When you reach the line containing "The height and", repeat that line and each one after it exactly until the records end, leaving out pictures.

DATA FOR ANALYSIS Block Start

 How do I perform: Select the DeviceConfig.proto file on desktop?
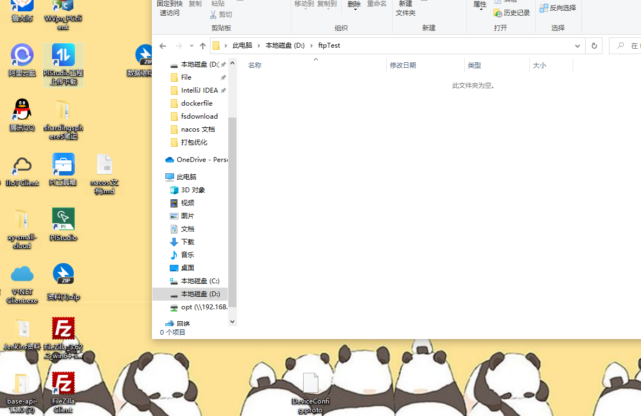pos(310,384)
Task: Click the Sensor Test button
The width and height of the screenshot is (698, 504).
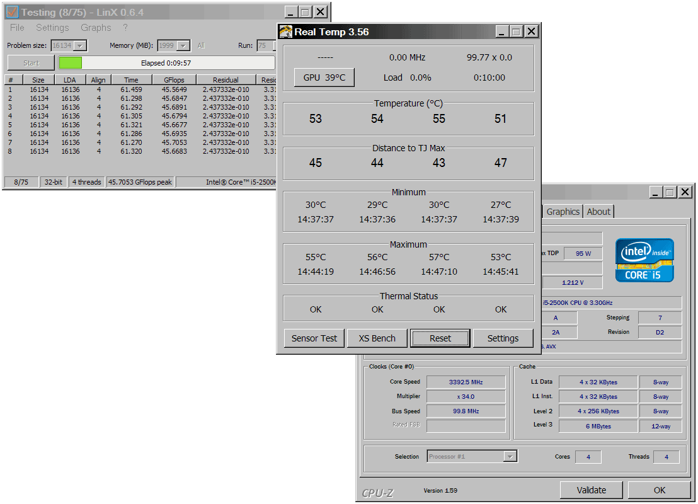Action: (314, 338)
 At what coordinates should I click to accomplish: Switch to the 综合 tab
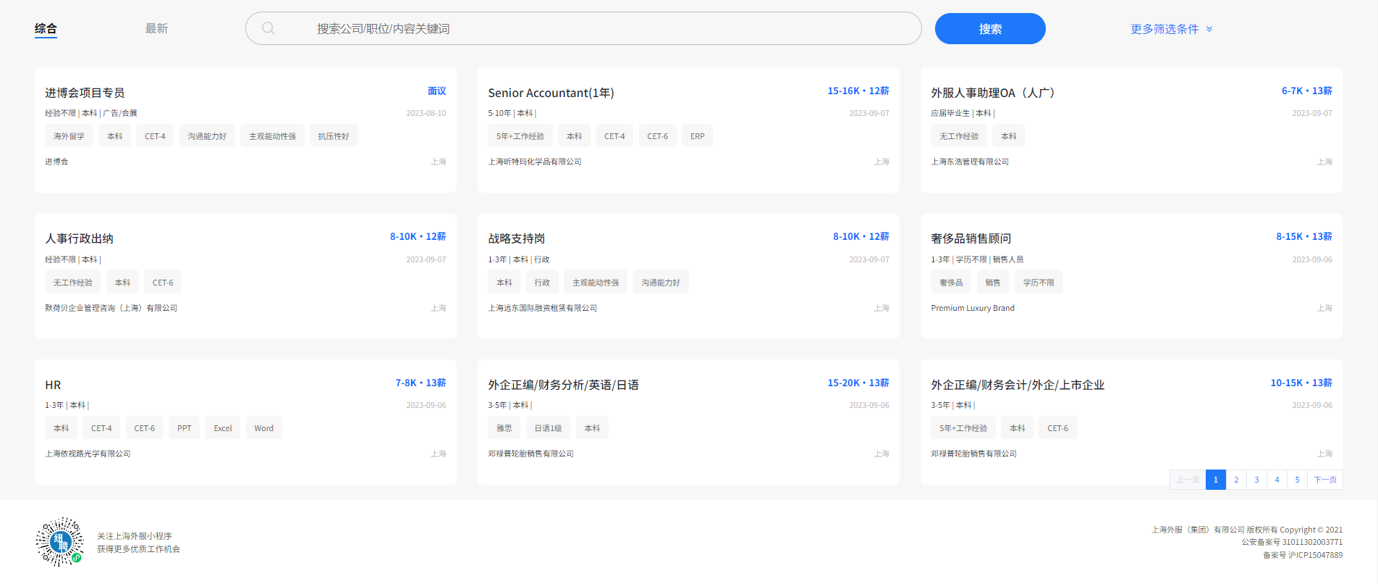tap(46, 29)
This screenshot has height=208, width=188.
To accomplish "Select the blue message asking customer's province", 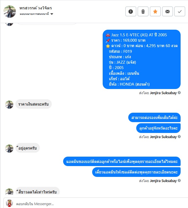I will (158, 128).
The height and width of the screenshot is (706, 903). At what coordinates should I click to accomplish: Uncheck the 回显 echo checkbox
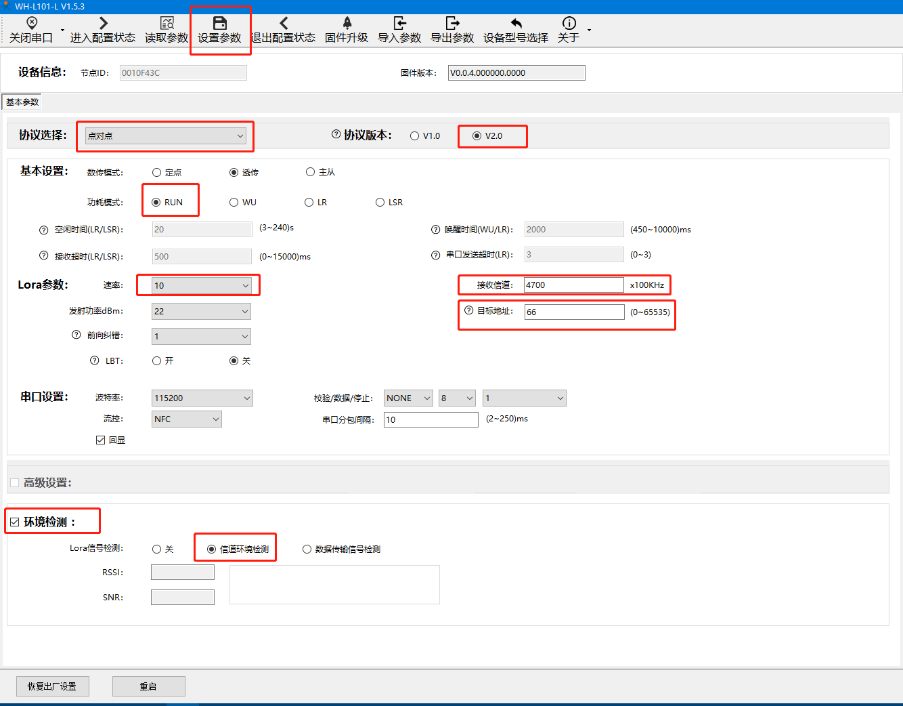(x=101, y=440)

DATA FOR ANALYSIS Block End

* [TASK OUTPUT]:
The height and width of the screenshot is (706, 903). At what coordinates should I click to accomplish: Uncheck the 回显 echo checkbox
(x=101, y=440)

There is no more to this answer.